FIG. 2 is another example system 200 for fabricating a preform 230 using extrusion in accordance with embodiments of the present disclosure. In particular, FIG. 2 illustrates a multiple crucible method with multiple independent nozzles 225 that could be used for three-dimensional (3D) printing preforms (e.g., 230) or other parts out of multiple glass compositions in accordance with embodiments of the present disclosure. The example extrusion system 200 includes three separate heated syringes 218 for three respective glass materials 205, 210 and 215. The syringes 218 may be implemented in the same or a similar manner as the syringes 118 of FIG. 1. The configuration shown can be used if the difference in glass properties doesn't allow for simultaneous extrusion as shown in the system 100 of FIG. 1. The syringes 218 feed, via delivery means 220 (e.g., conduit) the respective glass materials to the extruders 225 in similar manner to the example shown in FIG. 1, and the extruders 225 print the glass materials onto a moving platform 235. The moving platform 235 may be controlled by a controller 240 to move in a manner that creates a resulting preform, which may be an optical fiber preform, optical waveguide, or other type of glass part.

The resulting preform 230 (or other desired glass part) can have any desired 3D distribution of the respective glass materials, and can be fabricated layer by layer by aligning the operational nozzle 225 with a desired extruded position using the moving platform 235. For example, the system 200 can be used to produce a fiber preform by first printing a core layer, then printing each cladding layer around the core layer (or subsequent cladding layer(s)). The system 200, for instance, can be used to print an optical preform such as the preform 400 of FIG. 4 or a another type of preform (e.g., a typical preform with a core and one cladding layer). In some embodiments, the system 200 can be used to fabricate a fiber preform that has one or more layers that are non-concentric and/or non-round. For instance, the system 200 can be used to produce a preform, fiber, or optical element (e.g., waveguide) that has a square, hexagonal, octagonal, etc. cladding layer (e.g., similar to the layer 530 of the fiber 500FIG. 5), whereas a system such as system 100 with concentric nozzles may produce preforms that have circular, concentric layers, e.g., similar to the preform 400 of FIG. 4. In certain embodiments, the system 200 can be used to manufacture a gradient preform, e.g., here the resulting preform has a gradient in a concentration of materials (e.g., dopants) at the center of the preform versus the sides of the preform. In other embodiments, the system 200 can be used to print waveguides, optical fiber, or other types of optical elements onto a substrate (e.g., a substrate that rests on the moving platform 235).

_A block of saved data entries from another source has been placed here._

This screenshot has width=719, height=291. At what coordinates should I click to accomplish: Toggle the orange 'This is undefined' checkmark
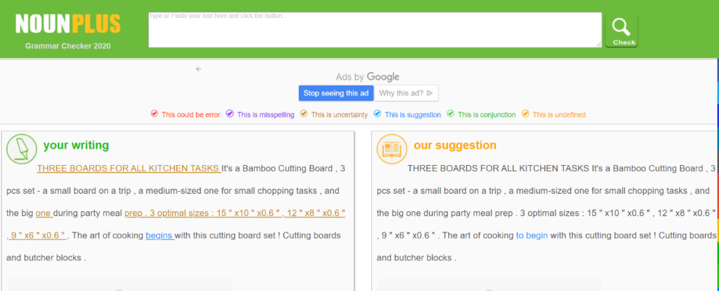coord(525,114)
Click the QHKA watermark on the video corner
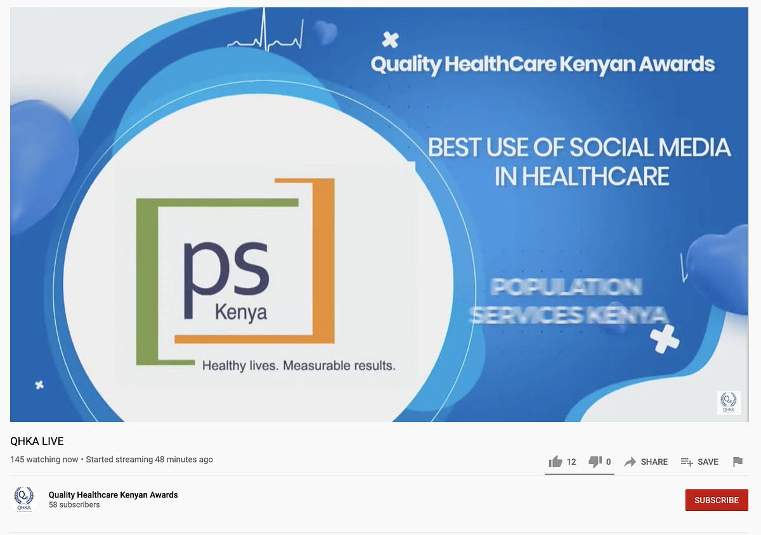The height and width of the screenshot is (535, 761). pyautogui.click(x=728, y=403)
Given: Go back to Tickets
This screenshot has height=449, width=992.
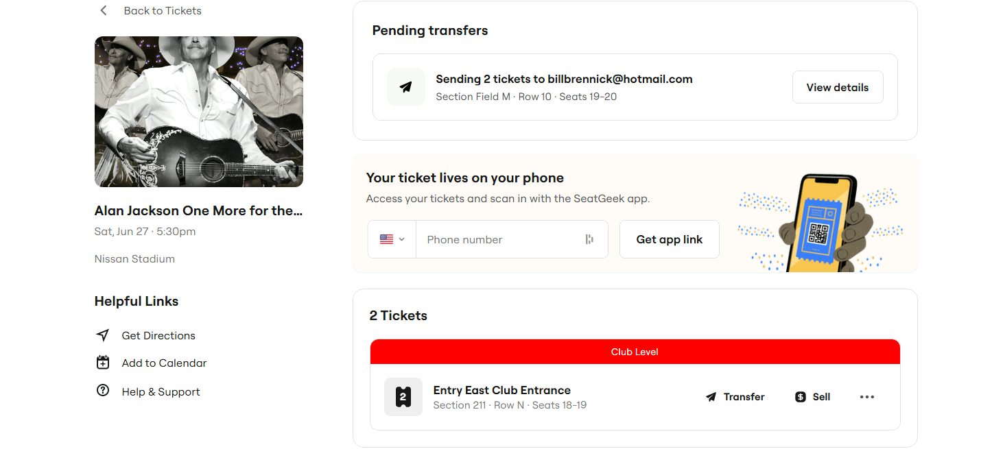Looking at the screenshot, I should point(163,10).
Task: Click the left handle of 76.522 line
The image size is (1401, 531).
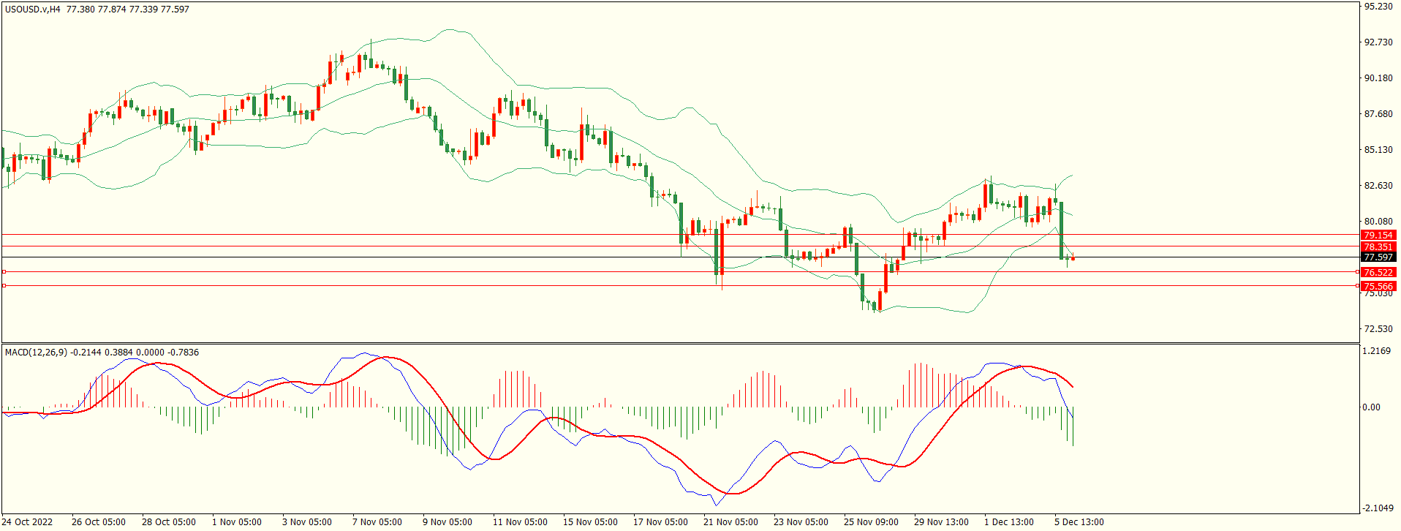Action: [x=4, y=272]
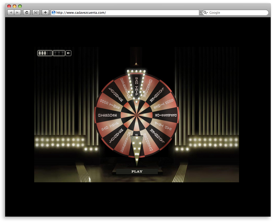
Task: Go back using the browser back arrow
Action: point(11,12)
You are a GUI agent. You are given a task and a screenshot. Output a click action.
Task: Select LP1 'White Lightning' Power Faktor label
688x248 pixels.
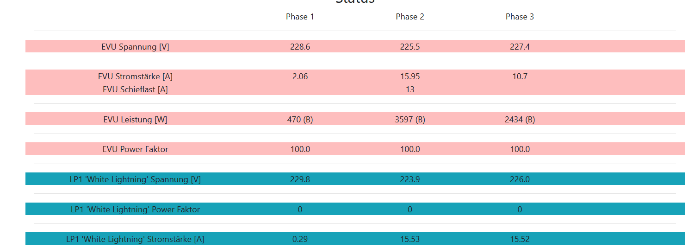135,210
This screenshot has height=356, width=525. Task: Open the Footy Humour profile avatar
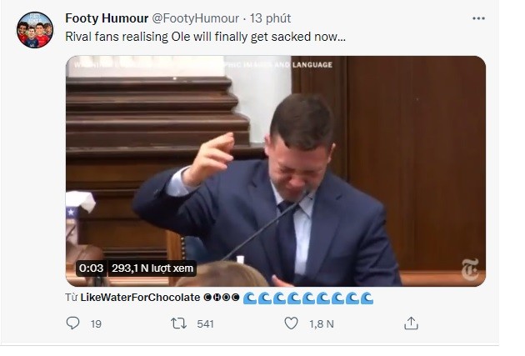(34, 31)
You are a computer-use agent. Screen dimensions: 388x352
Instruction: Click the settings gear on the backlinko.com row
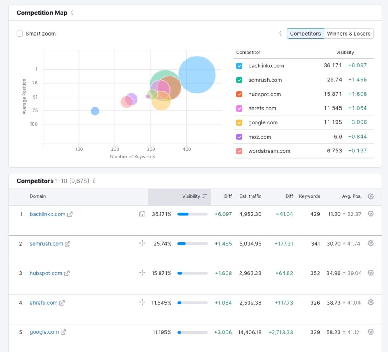pos(371,213)
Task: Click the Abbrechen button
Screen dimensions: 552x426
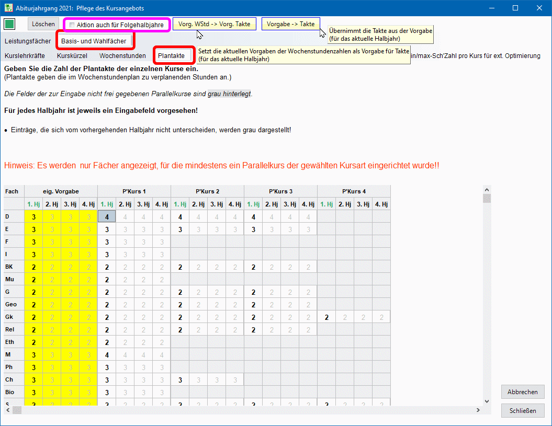Action: pyautogui.click(x=522, y=392)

FIG. 3 illustrates an example fabrication of a planar waveguide circuit 300 in accordance with embodiments of the present disclosure. The planar waveguide circuit 300 may be a photonic light wave circuit with void channels for microfluidic capabilities and may be fabricated using extrusion methods of the present disclosure. In certain instances, the system 200 of FIG. 2 (with multiple nozzles for various glasses or metals) could be used for fabrication of the circuit 300, or for a wide variety of optical devices and components. The circuit 300 is fabricated on a top surface 320 of substrate 310 and includes waveguides 330, 335, 340 that can be fabricated using undoped glass or doped glass.

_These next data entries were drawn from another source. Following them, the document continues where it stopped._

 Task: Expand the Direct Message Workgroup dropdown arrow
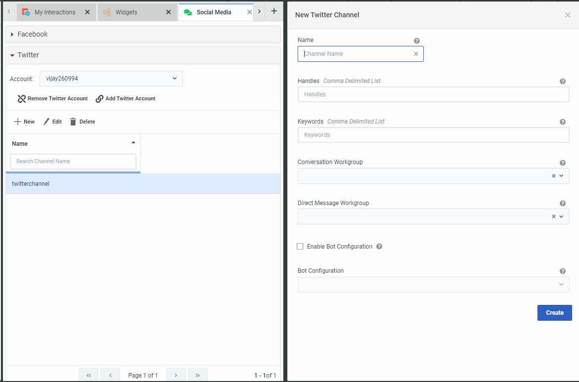[x=561, y=216]
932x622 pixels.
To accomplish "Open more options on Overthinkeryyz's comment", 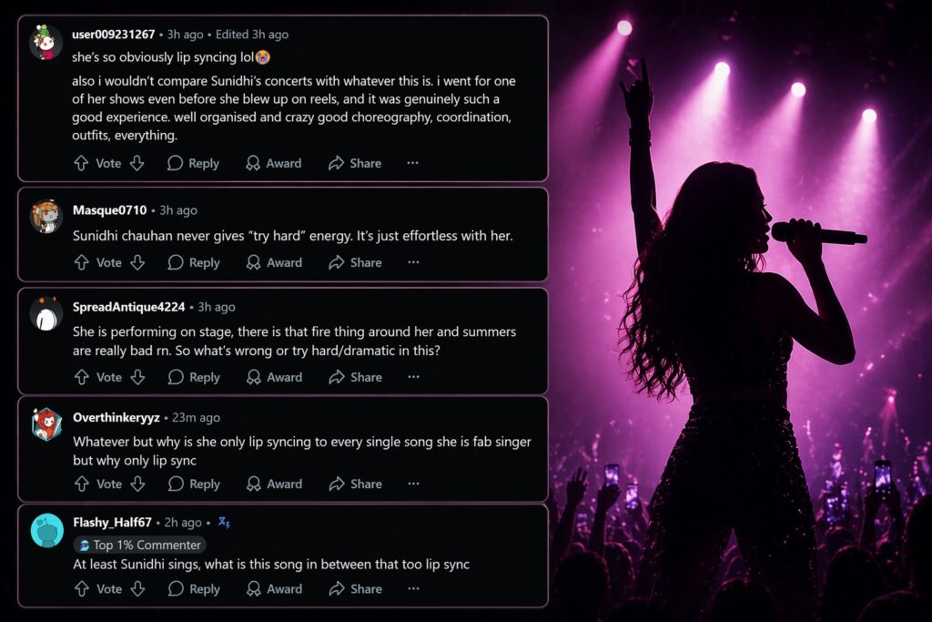I will [412, 484].
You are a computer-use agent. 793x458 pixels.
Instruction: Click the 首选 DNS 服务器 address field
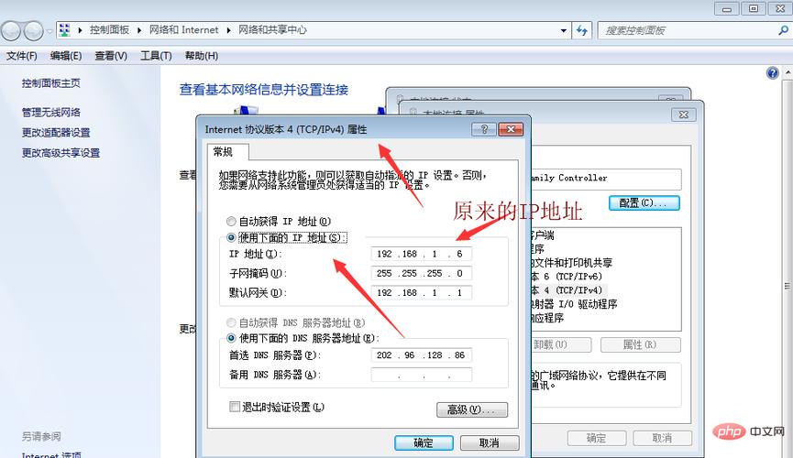pos(421,354)
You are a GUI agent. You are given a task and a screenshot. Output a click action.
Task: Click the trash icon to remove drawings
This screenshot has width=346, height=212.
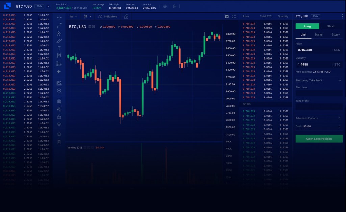pos(59,142)
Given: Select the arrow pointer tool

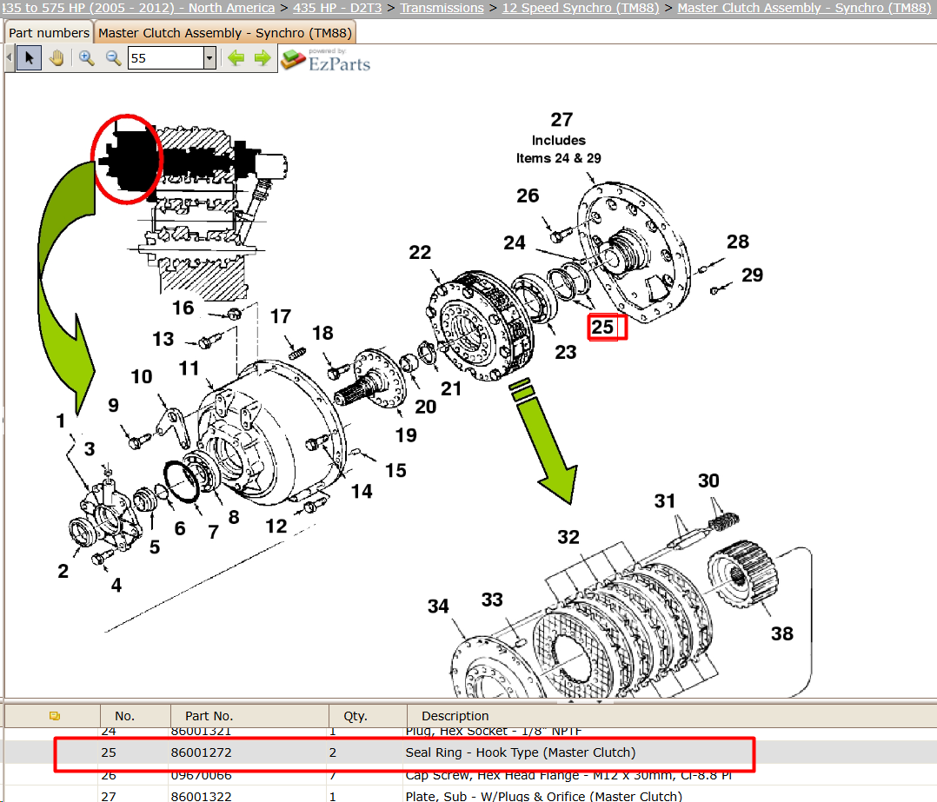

For instance, the use of extruded material from nozzles 350 (which may be implemented in the same or similar manner as the nozzles 225 of FIG. 2, e.g., may be fed by heated apparatuses such as heated syringes) could be used to form planar ridge waveguide structures 330, 335 on a substrate 310. These structures could be made of different materials such undoped materials for light guiding, combining, splitting. The materials could be rare-earth doped for making optical waveguide amplifiers. For instance, in the example shown, the waveguide 330 can be a doped guide, and the waveguide 335 can be a pump guide for the doped waveguide 330. In some embodiments, the present invention can be used for making buried waveguides (e.g., 340) by covering the ridge waveguides with the material that is similar to the substrate material 310 for reduction of insertion loss. The substrate 310 can be heated in certain embodiments, e.g., to establish the bonding of the deposited waveguides.

The circuit 300 can have a number of planar optical elements known in the art, such as, for example, splitters, couplers, combiners, resonators. Doped waveguides (e.g., 330) can be used for light amplification, laser action, Q-switching, distributed reflection (e.g., planar Bragg gratings). The voids in the circuit 300 can be used to guide liquids or form microfluidic channels in certain embodiments. Alternatively, in some embodiments, the voids can be filled with conductive material such as metal and can be used as conductors. The fabrication of the circuit 300 is done with extrusion nozzles 350 that can extrude multiple materials, including doped glass, undoped glass, and glass with void (e.g., a glass tube). The transfer 360 of the extrusion onto the substrate 310 can be laser assisted or heat assisted to ensure the proper bonding of the extrusion to the substrate. The laser could be CO or CO₂ laser, which can be used to locally heat the extrusion to ensure its bonding to the substrate 310.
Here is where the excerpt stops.